▸ Task description: Reproduce every one of the following records word for word, keeping each line as it is.

▸ Data supplied:
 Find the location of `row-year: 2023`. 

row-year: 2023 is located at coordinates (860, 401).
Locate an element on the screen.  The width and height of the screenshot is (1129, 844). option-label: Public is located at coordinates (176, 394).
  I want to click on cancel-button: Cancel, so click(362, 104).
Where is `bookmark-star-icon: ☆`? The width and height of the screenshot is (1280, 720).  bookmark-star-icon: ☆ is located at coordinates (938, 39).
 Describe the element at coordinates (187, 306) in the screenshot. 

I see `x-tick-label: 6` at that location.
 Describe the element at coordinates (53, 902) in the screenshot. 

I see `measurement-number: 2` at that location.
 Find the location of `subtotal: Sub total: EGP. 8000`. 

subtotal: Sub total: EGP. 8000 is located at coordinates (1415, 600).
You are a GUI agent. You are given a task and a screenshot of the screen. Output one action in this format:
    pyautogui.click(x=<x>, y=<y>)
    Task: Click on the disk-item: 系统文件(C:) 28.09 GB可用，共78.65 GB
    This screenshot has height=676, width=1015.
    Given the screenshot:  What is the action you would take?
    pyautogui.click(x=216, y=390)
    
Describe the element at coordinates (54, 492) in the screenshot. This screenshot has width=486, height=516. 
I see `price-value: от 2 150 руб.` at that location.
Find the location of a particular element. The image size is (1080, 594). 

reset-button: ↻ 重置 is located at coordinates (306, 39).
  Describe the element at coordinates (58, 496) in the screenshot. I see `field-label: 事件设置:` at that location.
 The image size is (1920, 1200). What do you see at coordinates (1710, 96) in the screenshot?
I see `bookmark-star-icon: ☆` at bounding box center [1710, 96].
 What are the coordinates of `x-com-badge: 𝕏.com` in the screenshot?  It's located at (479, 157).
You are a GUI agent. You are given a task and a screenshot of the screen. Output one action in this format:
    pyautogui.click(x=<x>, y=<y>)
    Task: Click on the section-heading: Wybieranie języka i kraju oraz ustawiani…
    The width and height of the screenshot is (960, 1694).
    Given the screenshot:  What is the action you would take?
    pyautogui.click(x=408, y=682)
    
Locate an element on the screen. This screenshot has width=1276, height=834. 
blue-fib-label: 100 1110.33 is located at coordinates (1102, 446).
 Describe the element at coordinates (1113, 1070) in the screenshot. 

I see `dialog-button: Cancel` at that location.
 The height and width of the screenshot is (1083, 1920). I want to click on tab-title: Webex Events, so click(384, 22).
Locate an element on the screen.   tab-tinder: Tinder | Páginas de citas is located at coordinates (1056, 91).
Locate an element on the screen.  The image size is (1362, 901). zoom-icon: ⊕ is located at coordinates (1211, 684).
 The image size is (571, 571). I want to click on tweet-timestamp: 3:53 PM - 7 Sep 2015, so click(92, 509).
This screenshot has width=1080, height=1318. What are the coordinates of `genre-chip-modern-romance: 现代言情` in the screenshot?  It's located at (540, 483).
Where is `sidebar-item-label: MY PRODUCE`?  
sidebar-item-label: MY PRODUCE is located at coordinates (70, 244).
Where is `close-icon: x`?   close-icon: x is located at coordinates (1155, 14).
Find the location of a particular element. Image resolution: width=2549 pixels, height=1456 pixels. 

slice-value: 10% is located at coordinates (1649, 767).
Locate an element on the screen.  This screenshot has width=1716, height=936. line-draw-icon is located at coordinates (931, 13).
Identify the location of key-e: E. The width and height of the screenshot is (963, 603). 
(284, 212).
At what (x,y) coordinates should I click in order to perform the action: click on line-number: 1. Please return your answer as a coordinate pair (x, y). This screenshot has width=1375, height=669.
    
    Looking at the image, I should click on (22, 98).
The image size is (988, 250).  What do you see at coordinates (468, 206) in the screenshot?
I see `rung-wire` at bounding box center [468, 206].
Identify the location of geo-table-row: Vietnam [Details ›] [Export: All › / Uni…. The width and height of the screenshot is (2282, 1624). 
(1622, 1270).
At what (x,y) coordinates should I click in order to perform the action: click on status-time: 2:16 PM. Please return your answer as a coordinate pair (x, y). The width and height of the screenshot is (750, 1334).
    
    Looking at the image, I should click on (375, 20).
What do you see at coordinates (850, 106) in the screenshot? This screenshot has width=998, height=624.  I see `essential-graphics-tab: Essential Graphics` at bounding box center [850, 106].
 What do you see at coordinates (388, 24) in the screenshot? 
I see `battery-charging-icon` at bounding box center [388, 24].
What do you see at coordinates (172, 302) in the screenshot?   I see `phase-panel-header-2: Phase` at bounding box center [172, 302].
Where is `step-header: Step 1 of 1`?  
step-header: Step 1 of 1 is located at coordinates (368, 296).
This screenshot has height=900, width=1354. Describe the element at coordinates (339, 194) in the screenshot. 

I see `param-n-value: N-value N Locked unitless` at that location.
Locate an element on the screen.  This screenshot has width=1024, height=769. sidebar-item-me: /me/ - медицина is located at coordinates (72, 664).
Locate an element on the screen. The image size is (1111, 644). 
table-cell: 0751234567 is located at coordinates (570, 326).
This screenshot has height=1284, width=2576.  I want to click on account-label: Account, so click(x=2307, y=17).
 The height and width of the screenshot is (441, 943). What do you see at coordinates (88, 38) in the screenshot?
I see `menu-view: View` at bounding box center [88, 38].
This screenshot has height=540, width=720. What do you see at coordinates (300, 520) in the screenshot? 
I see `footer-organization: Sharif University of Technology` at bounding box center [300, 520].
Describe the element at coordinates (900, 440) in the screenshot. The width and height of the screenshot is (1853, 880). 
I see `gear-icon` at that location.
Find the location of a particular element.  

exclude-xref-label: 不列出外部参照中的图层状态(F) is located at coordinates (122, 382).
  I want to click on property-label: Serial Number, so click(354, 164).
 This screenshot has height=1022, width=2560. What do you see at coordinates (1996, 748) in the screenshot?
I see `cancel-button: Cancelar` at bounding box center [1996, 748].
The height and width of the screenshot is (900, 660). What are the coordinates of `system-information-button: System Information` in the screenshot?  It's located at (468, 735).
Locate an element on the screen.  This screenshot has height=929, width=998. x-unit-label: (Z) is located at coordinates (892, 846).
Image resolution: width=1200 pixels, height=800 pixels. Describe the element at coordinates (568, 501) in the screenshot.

▸ Solution:
 Find the location of `row-year: 2023`. 

row-year: 2023 is located at coordinates (860, 401).
Locate an element on the screen.  The width and height of the screenshot is (1129, 844). option-label: Public is located at coordinates (176, 394).
  I want to click on cancel-button: Cancel, so click(362, 104).
Where is `bookmark-star-icon: ☆`? The width and height of the screenshot is (1280, 720).  bookmark-star-icon: ☆ is located at coordinates (938, 39).
 Describe the element at coordinates (187, 306) in the screenshot. 

I see `x-tick-label: 6` at that location.
 Describe the element at coordinates (53, 902) in the screenshot. 

I see `measurement-number: 2` at that location.
 Find the location of `subtotal: Sub total: EGP. 8000`. 

subtotal: Sub total: EGP. 8000 is located at coordinates (1415, 600).
You are a GUI agent. You are given a task and a screenshot of the screen. Output one action in this format:
    pyautogui.click(x=<x>, y=<y>)
    Task: Click on the disk-item: 系统文件(C:) 28.09 GB可用，共78.65 GB
    This screenshot has height=676, width=1015.
    Given the screenshot:  What is the action you would take?
    pyautogui.click(x=216, y=390)
    
Describe the element at coordinates (54, 492) in the screenshot. This screenshot has width=486, height=516. 
I see `price-value: от 2 150 руб.` at that location.
Find the location of a particular element. The image size is (1080, 594). 

reset-button: ↻ 重置 is located at coordinates (306, 39).
  Describe the element at coordinates (58, 496) in the screenshot. I see `field-label: 事件设置:` at that location.
 The image size is (1920, 1200). What do you see at coordinates (1710, 96) in the screenshot?
I see `bookmark-star-icon: ☆` at bounding box center [1710, 96].
 What are the coordinates of `x-com-badge: 𝕏.com` in the screenshot?  It's located at (479, 157).
You are a GUI agent. You are given a task and a screenshot of the screen. Output one action in this format:
    pyautogui.click(x=<x>, y=<y>)
    Task: Click on the section-heading: Wybieranie języka i kraju oraz ustawiani…
    The width and height of the screenshot is (960, 1694).
    Given the screenshot:  What is the action you would take?
    pyautogui.click(x=408, y=682)
    
Locate an element on the screen. This screenshot has width=1276, height=834. 
blue-fib-label: 100 1110.33 is located at coordinates (1102, 446).
 Describe the element at coordinates (1113, 1070) in the screenshot. 

I see `dialog-button: Cancel` at that location.
 The height and width of the screenshot is (1083, 1920). I want to click on tab-title: Webex Events, so click(384, 22).
Locate an element on the screen.   tab-tinder: Tinder | Páginas de citas is located at coordinates (1056, 91).
Locate an element on the screen.  The image size is (1362, 901). zoom-icon: ⊕ is located at coordinates (1211, 684).
 The image size is (571, 571). I want to click on tweet-timestamp: 3:53 PM - 7 Sep 2015, so click(92, 509).
This screenshot has width=1080, height=1318. What are the coordinates of `genre-chip-modern-romance: 现代言情` in the screenshot?  It's located at (540, 483).
Where is `sidebar-item-label: MY PRODUCE`?  
sidebar-item-label: MY PRODUCE is located at coordinates (70, 244).
Where is `close-icon: x`?   close-icon: x is located at coordinates (1155, 14).
Find the location of a particular element. Image resolution: width=2549 pixels, height=1456 pixels. 

slice-value: 10% is located at coordinates (1649, 767).
Locate an element on the screen.  This screenshot has width=1716, height=936. line-draw-icon is located at coordinates (931, 13).
Identify the location of key-e: E. The width and height of the screenshot is (963, 603). 
(284, 212).
At what (x,y) coordinates should I click in order to perform the action: click on line-number: 1. Please return your answer as a coordinate pair (x, y). This screenshot has width=1375, height=669.
    
    Looking at the image, I should click on (22, 98).
The image size is (988, 250).  What do you see at coordinates (468, 206) in the screenshot?
I see `rung-wire` at bounding box center [468, 206].
Identify the location of geo-table-row: Vietnam [Details ›] [Export: All › / Uni…. The width and height of the screenshot is (2282, 1624). 
(1622, 1270).
At what (x,y) coordinates should I click in order to perform the action: click on status-time: 2:16 PM. Please return your answer as a coordinate pair (x, y). The width and height of the screenshot is (750, 1334).
    
    Looking at the image, I should click on (375, 20).
What do you see at coordinates (850, 106) in the screenshot? This screenshot has width=998, height=624.  I see `essential-graphics-tab: Essential Graphics` at bounding box center [850, 106].
 What do you see at coordinates (388, 24) in the screenshot? 
I see `battery-charging-icon` at bounding box center [388, 24].
What do you see at coordinates (172, 302) in the screenshot?   I see `phase-panel-header-2: Phase` at bounding box center [172, 302].
Where is `step-header: Step 1 of 1`?  
step-header: Step 1 of 1 is located at coordinates (368, 296).
This screenshot has height=900, width=1354. Describe the element at coordinates (339, 194) in the screenshot. 

I see `param-n-value: N-value N Locked unitless` at that location.
Locate an element on the screen.  This screenshot has width=1024, height=769. sidebar-item-me: /me/ - медицина is located at coordinates (72, 664).
Locate an element on the screen. The image size is (1111, 644). 
table-cell: 0751234567 is located at coordinates (570, 326).
This screenshot has height=1284, width=2576.  I want to click on account-label: Account, so click(x=2307, y=17).
 The height and width of the screenshot is (441, 943). What do you see at coordinates (88, 38) in the screenshot?
I see `menu-view: View` at bounding box center [88, 38].
This screenshot has height=540, width=720. What do you see at coordinates (300, 520) in the screenshot? 
I see `footer-organization: Sharif University of Technology` at bounding box center [300, 520].
Describe the element at coordinates (900, 440) in the screenshot. The width and height of the screenshot is (1853, 880). 
I see `gear-icon` at that location.
Find the location of a particular element.  

exclude-xref-label: 不列出外部参照中的图层状态(F) is located at coordinates (122, 382).
  I want to click on property-label: Serial Number, so click(354, 164).
 This screenshot has height=1022, width=2560. What do you see at coordinates (1996, 748) in the screenshot?
I see `cancel-button: Cancelar` at bounding box center [1996, 748].
The height and width of the screenshot is (900, 660). What are the coordinates of `system-information-button: System Information` in the screenshot?  It's located at (468, 735).
Locate an element on the screen.  This screenshot has height=929, width=998. x-unit-label: (Z) is located at coordinates (892, 846).
Image resolution: width=1200 pixels, height=800 pixels. Describe the element at coordinates (568, 501) in the screenshot.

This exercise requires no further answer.